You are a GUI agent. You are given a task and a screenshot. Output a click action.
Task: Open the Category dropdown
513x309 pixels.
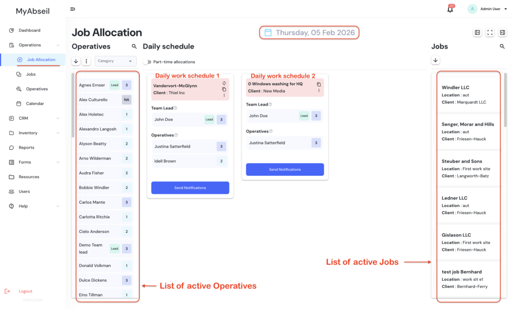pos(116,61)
* * *
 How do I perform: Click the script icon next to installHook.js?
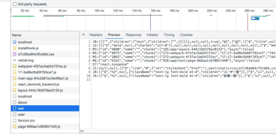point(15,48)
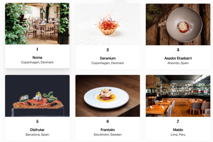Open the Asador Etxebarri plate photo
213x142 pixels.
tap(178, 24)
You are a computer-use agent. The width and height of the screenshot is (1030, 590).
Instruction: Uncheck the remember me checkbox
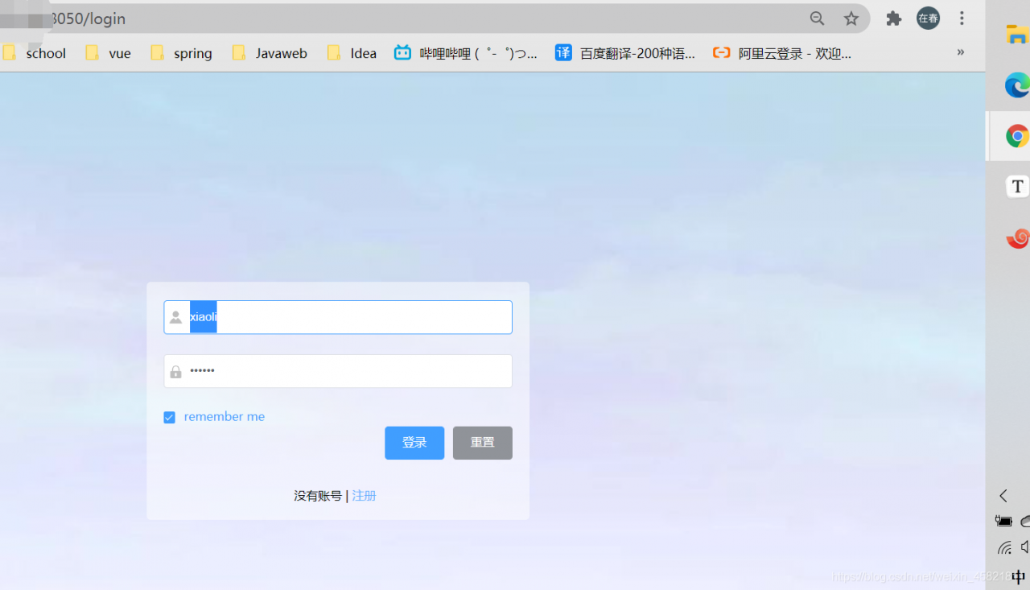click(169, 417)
* * *
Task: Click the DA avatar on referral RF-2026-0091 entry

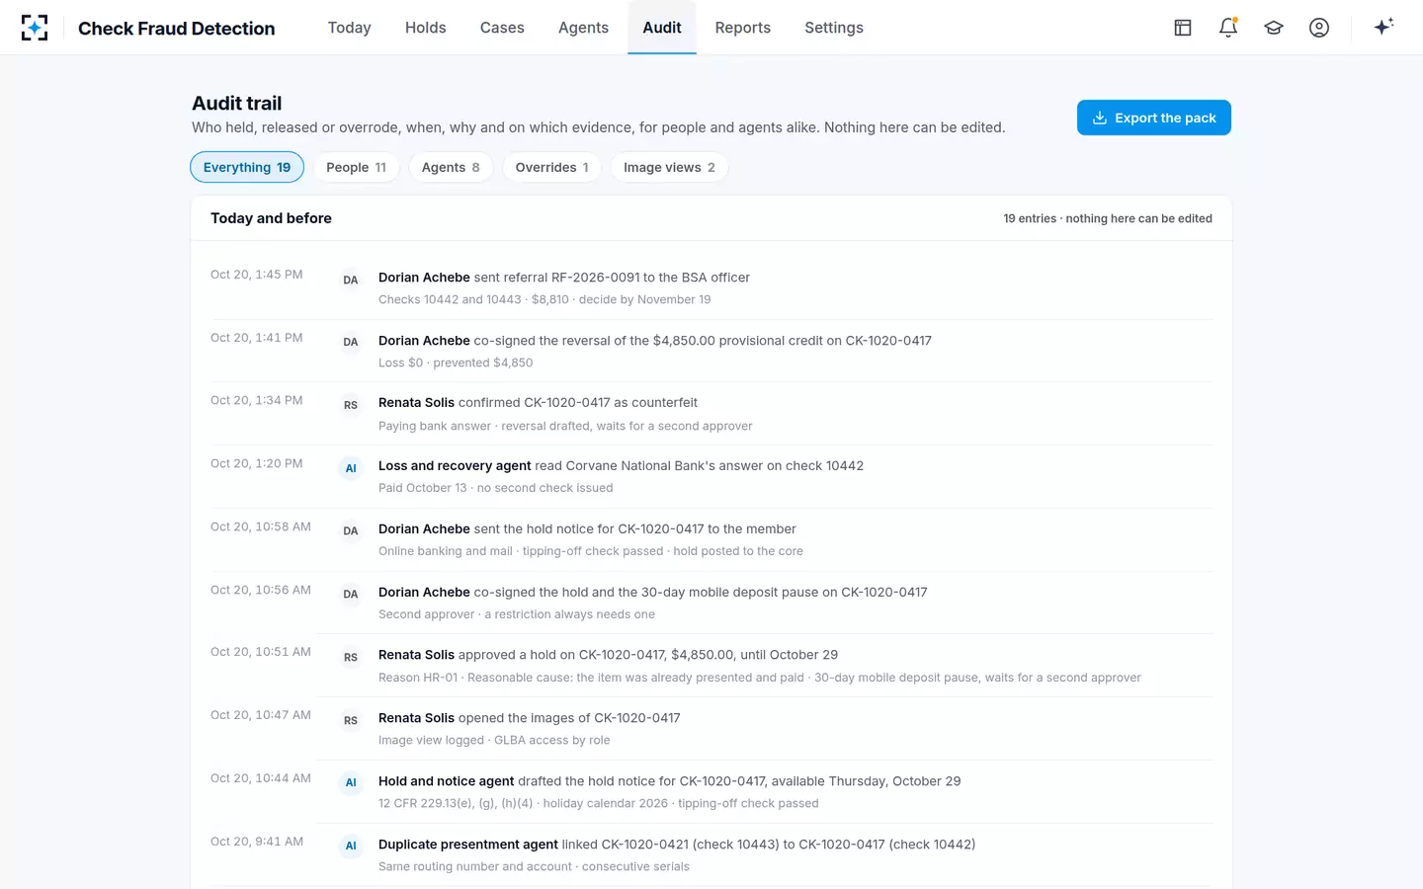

**WHAT IS EXPECTED:** Every line of the material that includes the word "screenshot" needs to be copied.

**TASK RESPONSE:**
You are a GUI agent. You are given a task and a screenshot. Output a click action.
You are a computer-use agent. The width and height of the screenshot is (1030, 590).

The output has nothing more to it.